Last Night in Soho
Universal

A la Mostra, les années soixante sont ressuscitées dans deux films surexcitants, Last Night in Soho et Becoming Led Zeppelin.

En aura-t-on un jour fini avec les sixties ? C’est la question que pose Edgar Wright dans Last Night in Soho, son thriller fantastique présenté hors compétition à Venise : un ride grisant, qui interroge le pouvoir de fascination d’une obsession culturelle vieille de plus d’un demi-siècle. Pour ne gâcher le plaisir de personne, on ne révèlera bien sûr pas grand-chose de l’intrigue ici – Wright ayant expressément demandé aux festivaliers, comme ça se fait désormais, de ne pas spoiler son film. Rappelons-en juste les prémisses : une jeune Anglaise qui rêve de devenir fashion designer, Eloise (Thomasin McKenzie), débarque de sa campagne natale à Londres, dans le frénétique quartier de Soho. Eloise est une fille naïve, innocente, pas du tout de son époque, qui passe son temps à écouter les Kinks et à fantasmer sur la garde-robe d’Audrey Hepburn dans Breakast at Tiffany’s. Elle a également la particularité de communiquer avec sa maman morte quand elle était petite et va se retrouver propulsée, via une espèce de tunnel temporel psychique, dans le Londres mid-sixties, où elle va alors évoluer sous les traits d’une apprentie chanteuse nommée Sandie (Anya Taylor-Joy, toujours extra-terrestre). Mais ce joli cocon irréel va se révéler plus inquiétant que prévu…

Mort de Diana Rigg : Edgar Wright rend hommage à l'actrice de Last Night In Soho

Edgar Wright aborde ce monde fantasmatique bardé de références (du giallo à Pas de printemps pour Marnie en passant par Repulsion), il a convié en seconds rôles de vénérables légendes du Swinging London, Terence Stamp et Diana Rigg (dont c’est le dernier rôle, et à qui le film est dédié) mais a, comme dans Baby Driver, cette capacité renversante à épouser totalement la fraîcheur et l’innocence de ses protagonistes et à confectionner un cinéma juvénile, enfantin, qui ne se contente jamais d’être un simple mille-feuilles citationnel.

Wright a une histoire à raconter, et il la raconte.

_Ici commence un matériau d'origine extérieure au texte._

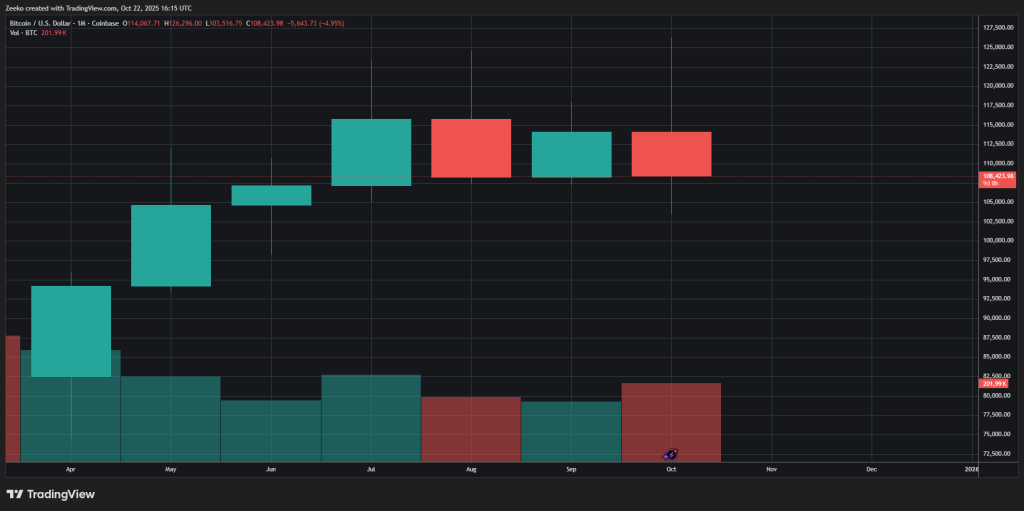Select the red August candle body
The image size is (1024, 511).
471,148
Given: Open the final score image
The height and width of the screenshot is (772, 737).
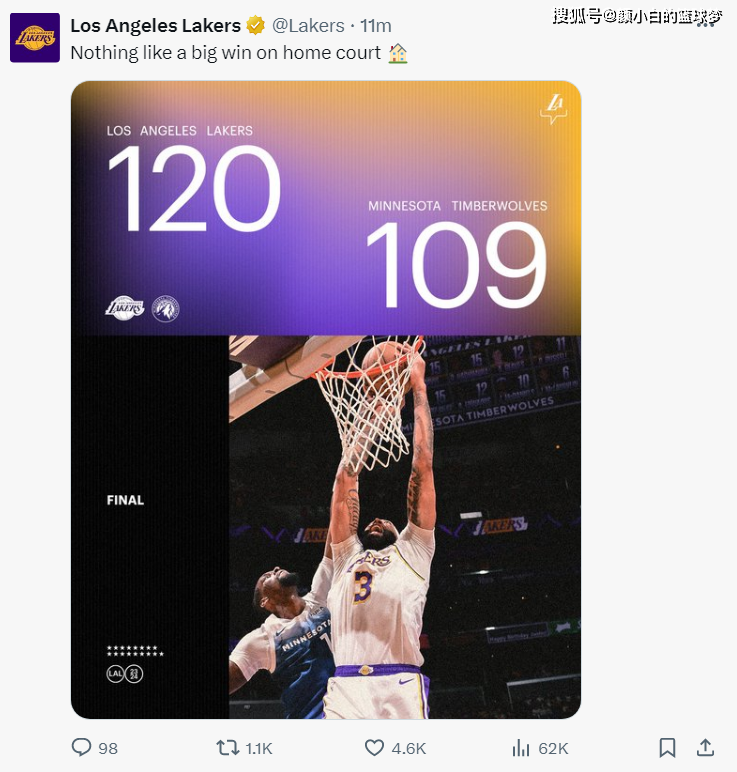Looking at the screenshot, I should pyautogui.click(x=326, y=400).
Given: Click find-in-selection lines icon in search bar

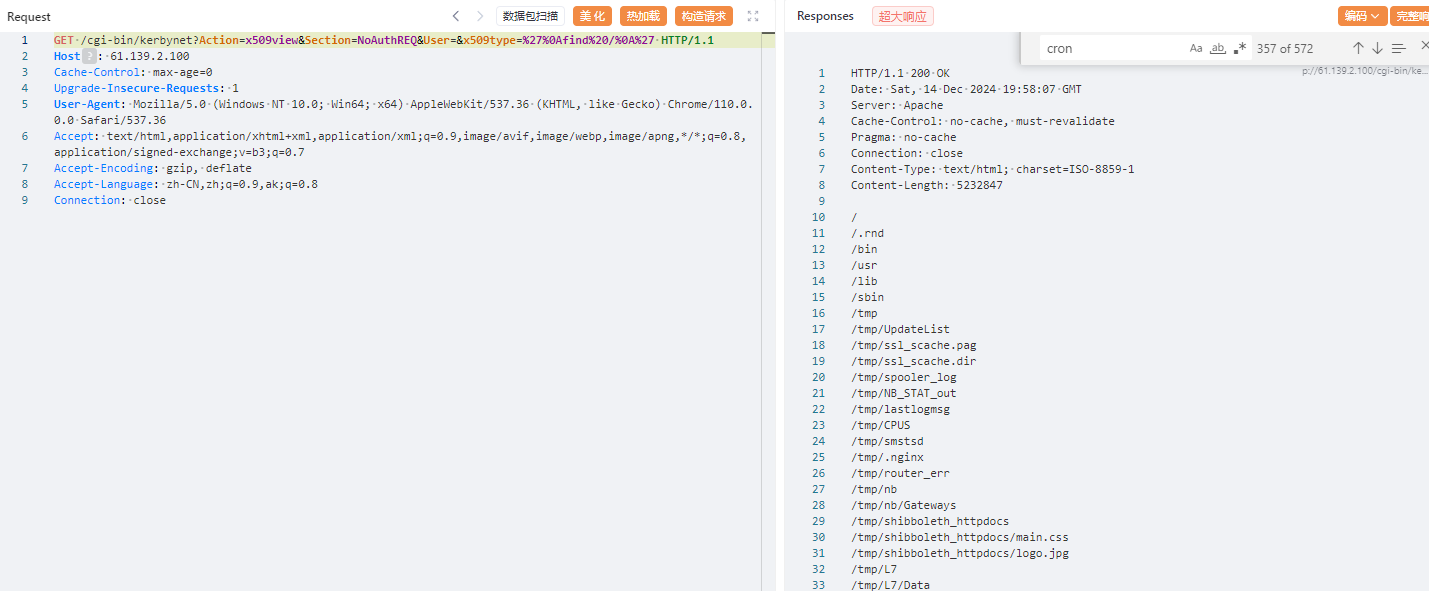Looking at the screenshot, I should point(1398,48).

Last Night in Soho sera donc un vrai tour de train fantôme, avec du suspense, des embardées musicales euphorisantes, des frissons, des visions, plein d’émotions et, à l’arrivée, planqué au fond du paquet de pop-corn, une interrogation assez radicale sur la part d’ombre des années soixante, leur violence, leur horreur, leurs cadavres dans le placard. Au passage, c’est la dimension mortifère de notre passion pour le mythe des sixties (et la part réactionnaire de la rétro-mania en général) que Wright questionne, dans un double mouvement de fascination et de répulsion. C’est un film aux idées noires maquillé en délicieux bonbon coloré. Once upon a time… in Soho, en quelque sorte.

Becoming Led Zeppelin
Dick Barnatt/Getty

 

Symboliquement enterrées par Edgar Wright, les sixties sont glorieusement resuscitées dans Becoming Led Zeppelin, documentaire surexcitant (présenté hors compétition) qui raconte, comme son nom l’indique, la formation de Led Zeppelin au cours des années soixante, de la minutieuse constitution du groupe par le chef d’orchestre Jimmy Page à sa mise sur orbite, en 1969, à la faveur de la sortie de ses deux premiers albums. C’est un modèle du genre rockumentaire, pour la simple et bonne raison que son réalisateur Bernard MacMahon n’a qu’une chose en tête : la musique. La faire entendre et la faire comprendre. Le film raconte très précisément la « vision » qu’avait eu Page et qui allait propulser le rock dans une nouvelle ère. Les trois survivants du groupe témoignent (John Bonham, le batteur décédé en 1980, intervient en off), ils sont d’une classe et d’une intelligence folles, mais c’est surtout l’utilisation des archives, précise, minutieuse, qui frappe. La première heure et demie de ce long film (2h17) prend le temps de recréer le contexte culturel et musical qui a permis l’envol de Led Zeppelin. Une introduction détaillée, captivante, qui fait revivre toute la scène musicale anglaise des années soixante (Page et le bassiste John Paul Jones étaient des musiciens de studio renommés et ont joué pour presque toutes les grandes stars de l’époque) et qui prend tout son sens quand, soudain, la musique de Led Zep retentit, explose et que le film parvient alors à nous faire ressentir la stupeur qui saisit le monde à l’écoute de cet ahurissant déferlement de fureur sonique. On connaît cette musique par cœur mais on l’avait rarement aussi bien entendue que dans ce film-là.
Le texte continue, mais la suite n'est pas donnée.